DO's and DON’Ts - La décision du Conseil constitutionnel de confirmer le rejet par la commission nationale des comptes de campagne de ceux de Nicolas Sarkozy est une mise en garde pour tous les futurs présidents-candidats. C’est ainsi que le constitutionnaliste Pascal Jan, contacté par le Lab, analyse la décision rendue par les Sages.
Quelles leçons retirer pour un président qui serait candidat à sa propre succession ?
>> Clarifier la distinction président-candidat
C’est l’argument de défense de l’UMP pour soutenir Nicolas Sarkozy : tous les frais imputés à Nicolas Sarkozy n’auraient pas du être imputés au candidat, mais au président. Une distinction subjective et ouverte à interprétation.
Pour Pascal Jan, professeur de droit public à l’IEP de Bordeaux, cette décision des Sages va obliger les futurs présidents-candidats à clarifier la distinction entre les deux rôles. "Le Conseil constitutionnel a sanctionné un mélange des genres", explique au Lab le juriste.
Concernant l’hypothèse de voir François Hollande postuler à sa succession en 2017, il précise :
Dès lors que l’on entrera dans l’année qui précède l’élection, il faudra qu’il établisse une distinction nette entre candidat et président.
En somme, qu’il annonce en amont de ses meetings et déplacements quel costume il endosse pour l’occasion. "Que soit clairement dit au nom de quoi vous agissez", complète le constitutionnaliste.
Ainsi, si le candidat parle, le parti et les adhérents peuvent être mobilisés. Si c’est le président, dans le cas d’un meeting ou d’un déplacement, ce doit être ouvert à tous.
>> Repousser l’entrée en campagne
C’est "l’effet induit" de la décision du Conseil constitutionnel, selon Pascal Jan : le président a tout intérêt à entrer le plus tard en campagne.
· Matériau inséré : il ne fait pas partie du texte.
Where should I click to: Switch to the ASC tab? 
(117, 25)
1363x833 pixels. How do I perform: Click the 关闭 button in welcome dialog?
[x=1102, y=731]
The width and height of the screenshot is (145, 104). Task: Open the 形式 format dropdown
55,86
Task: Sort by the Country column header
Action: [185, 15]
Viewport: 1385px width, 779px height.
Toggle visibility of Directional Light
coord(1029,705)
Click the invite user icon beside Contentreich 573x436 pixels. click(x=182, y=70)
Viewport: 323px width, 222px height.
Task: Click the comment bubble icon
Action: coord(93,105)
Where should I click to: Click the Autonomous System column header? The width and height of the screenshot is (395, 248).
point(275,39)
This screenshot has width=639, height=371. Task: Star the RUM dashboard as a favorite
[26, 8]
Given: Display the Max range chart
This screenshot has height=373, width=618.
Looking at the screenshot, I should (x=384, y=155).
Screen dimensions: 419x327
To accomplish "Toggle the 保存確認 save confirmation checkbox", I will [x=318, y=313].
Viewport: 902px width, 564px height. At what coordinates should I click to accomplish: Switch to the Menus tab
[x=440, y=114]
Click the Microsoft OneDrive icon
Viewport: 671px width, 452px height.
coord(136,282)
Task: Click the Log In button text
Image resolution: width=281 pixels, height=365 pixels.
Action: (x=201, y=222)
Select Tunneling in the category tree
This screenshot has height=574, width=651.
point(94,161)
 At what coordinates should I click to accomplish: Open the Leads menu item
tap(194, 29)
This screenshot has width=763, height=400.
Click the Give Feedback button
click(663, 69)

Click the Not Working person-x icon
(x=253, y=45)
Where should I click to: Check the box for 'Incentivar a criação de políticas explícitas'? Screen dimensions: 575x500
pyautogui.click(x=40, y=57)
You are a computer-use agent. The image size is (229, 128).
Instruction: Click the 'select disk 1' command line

Ou tout du moins à se déclarer le plus tard possible.
François Mitterrand en 1988, Jacques Chirac en 2002 ou encore Nicolas Sarkozy en 2012 ont connu ce dilemme de savoir jusqu’à quand repousser la déclaration officielle de candidature. Le risque étant d’être suspecté de mener campagne sans le dire.
Encore une fois, la décision des juges constitutionnels commande, selon le professeur, lors des prochaines échéances, à ce que le candidat concerné "clarifie" sa situation au plus tôt, et "ne mélange pas les genres".
Le Conseil dit clairement au futur candidat de faire la part des choses.
Tout le problème de Nicolas Sarkozy, qui n’avait pas assez cloisonné ses rôles.
>> Une responsabilisation des équipes de campagne
Dans le cas de Nicolas Sarkozy, selon Pascal Jan, le rejet de ses comptes "aurait pu être évité". "C’est une décision de responsabilisation des équipes de campagnes", affirme-t-il.
Ainsi, la faute n’incombe pas qu’au candidat mais bel et bien à l’ensemble des rouages de la machine de campagne du président sortant. A eux donc de faire en sorte de ne pas tomber dans ce mélange des genres. Le rapport 80/20 établi par le Conseil et critiqué, notamment par Henri Guaino, est la seule "interprétation" des Sages. Mais vaut désormais jurisprudence.
>> Un appel à la prudence
"Les juges tapent quand il n’y a pas de conséquences directes", estime encore Pascal Jan pour qui cette décision n’entraîne pas de "crise politique" en ne remettant pas en question les institutions. Seulement un parti.
Aussi cette décision est un "appel à la prudence" et "aux dépenses faramineuses". Et ce, même si les dépenses pour une campagne élyséenne sont plafonnés, afin d’éviter des excès à l’américaine où le plus fortuné des candidats bénéficie d’un avantage certain.
Enfin, opérer une claire distinction entre président et candidat et éviter des dépenses faramineuses doit également permettre, selon Pascal Jan, d’instaurer une plus stricte égalité entre tous les prétendants à l’Elysée. "C’est une décision très pédagogique", conclut-il.